SUPPLIED PASSAGE —
• • •

STEP 3: Dye is injected to confirm needle placement for optimal results.
STEP 4: Once the needle is properly positioned, Dr. Skaliy injects a mixture of two medications, an anti-inflammatory steroid and a numbing anesthetic.
Depending on the patient’s specific needs, Dr. Skaliy can treat one or more facet joints during the same procedure. The associated neck or back pain may disappear immediately due to the anesthetic. In some cases, the anesthetic wears off before the steroid takes effect. This does not mean the treatment was unsuccessful. The anti-inflammatory attributes of the steroid component may take a few days to be noticed.
Facet joint injections may relieve pain for several days or several months. The benefits differ from patient to patient. Up to three injections may be given per year.
If the treatment is ineffective, it’s possible the pain is caused by another spinal disease or condition. In this case, further tests will be needed to assess the underlying cause of the pain.

• • •

GIVEN ENTRIES —
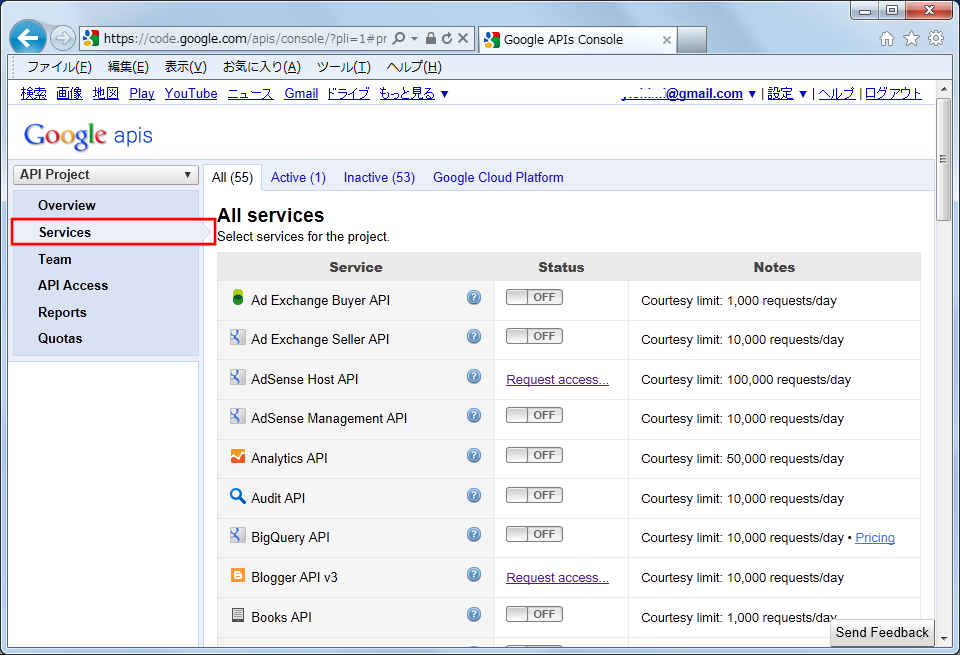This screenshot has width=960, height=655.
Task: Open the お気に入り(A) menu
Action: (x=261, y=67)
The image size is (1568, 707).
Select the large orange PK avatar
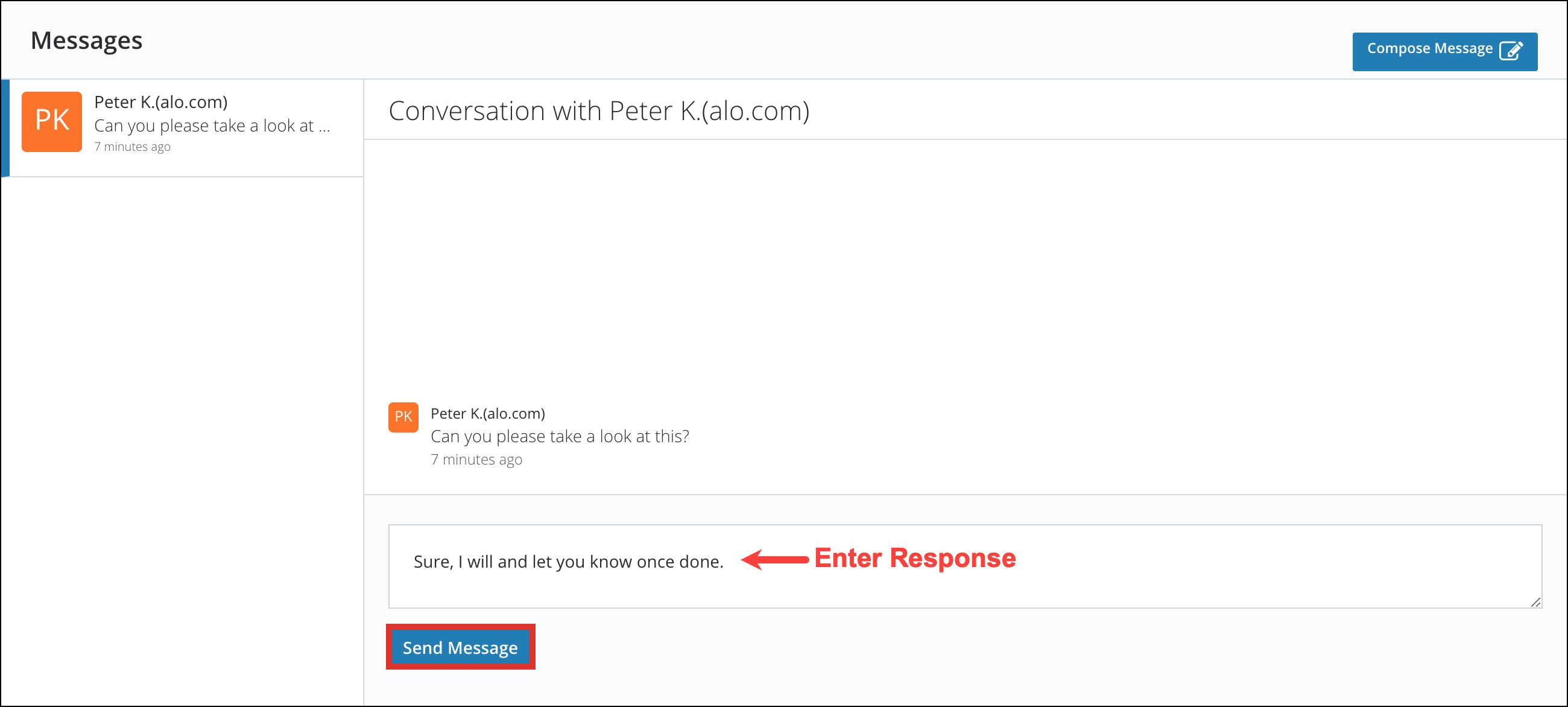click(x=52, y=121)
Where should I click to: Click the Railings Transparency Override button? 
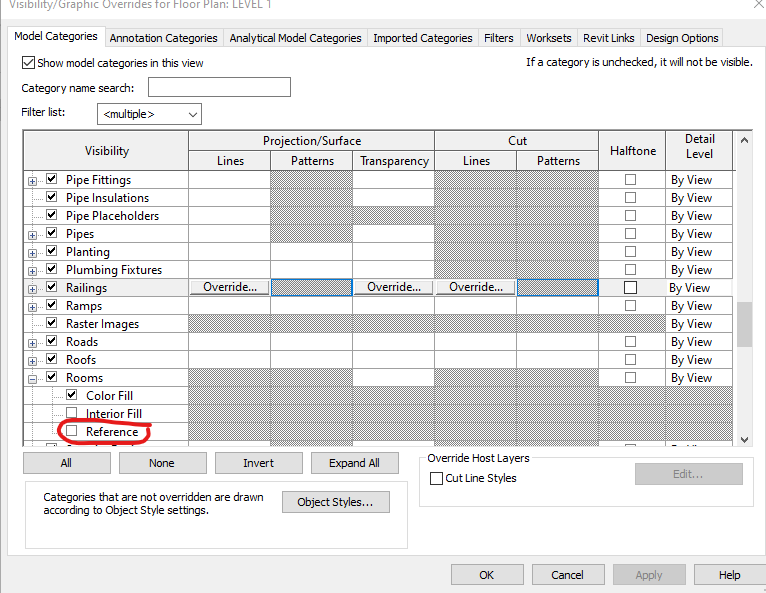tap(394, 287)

• • •

TASK LIST —
A – Answer these questions from the passage on facet joint injections, one per line:
(i) What is injected to confirm needle placement?
(ii) Which two medications make up the mixture Dr. Skaliy injects?
(iii) How many injections may be given per year at most?
B – Say whether each statement agrees with the passage on facet joint injections, and quote the deciding words:
(i) The effects of the steroid may take a few days to be noticed.
(ii) Only one facet joint can be treated in a single procedure.
(iii) If the anesthetic wears off before the steroid takes effect, the treatment has failed.
C – Carry on the passage on facet joint injections, starting after its final sentence.

ANSWER LIST —
A –
(i) Dye.
(ii) An anti-inflammatory steroid and a numbing anesthetic.
(iii) Up to three.

B –
(i) Yes: "The anti-inflammatory attributes of the steroid component may take a few days to be noticed."
(ii) No: "Dr. Skaliy can treat one or more facet joints during the same procedure."
(iii) No: "This does not mean the treatment was unsuccessful."

C –
Facet Block/Medial Branch Injections
Facet Joints are the joints between the vertebrae and the spine that allow the spine to bend, flex and twist. Medial Branch nerves are smaller nerves within these facets. When Fact Joints are inflamed, Medial Branch nerves send pain signals to the brain.
Medial Branch Block Injections are a minimally-invasive, highly-effective, pain-relieving treatment option for patients suffering from Medial Branch nerve or Facet Joint pain. In fact, more than 68 percent of all patients who received Medial Branch injections report significant pain relief, even several months after the procedure.
Medial Branch Block Injections function as both a diagnostic and a treatment for pain. The procedure takes 15 to 30 minutes to complete, and most patients experience immediate results.
What to expect during a Medial Branch Facet Block Injection
The patient lies, comfortably prone, on his or her stomach. Dr. Skaliy administers a local anesthetic to numb the skin around the joint suspected of causing the patient’s pain.
Once the area is numb, a contrast dye is injected. The purpose of the dye is to allow Dr. Skaliy to view the painful area using a specialized camera called a fluoroscope. Using the fluoroscope, Dr. Skaliy can precisely place the injection where it will be of maximum benefit to the patient.
This tool also reduces potential risks associated with this procedure. While the risks are considered very low, patients are encouraged to address any questions about potential risks to Dr. Skaliy during your .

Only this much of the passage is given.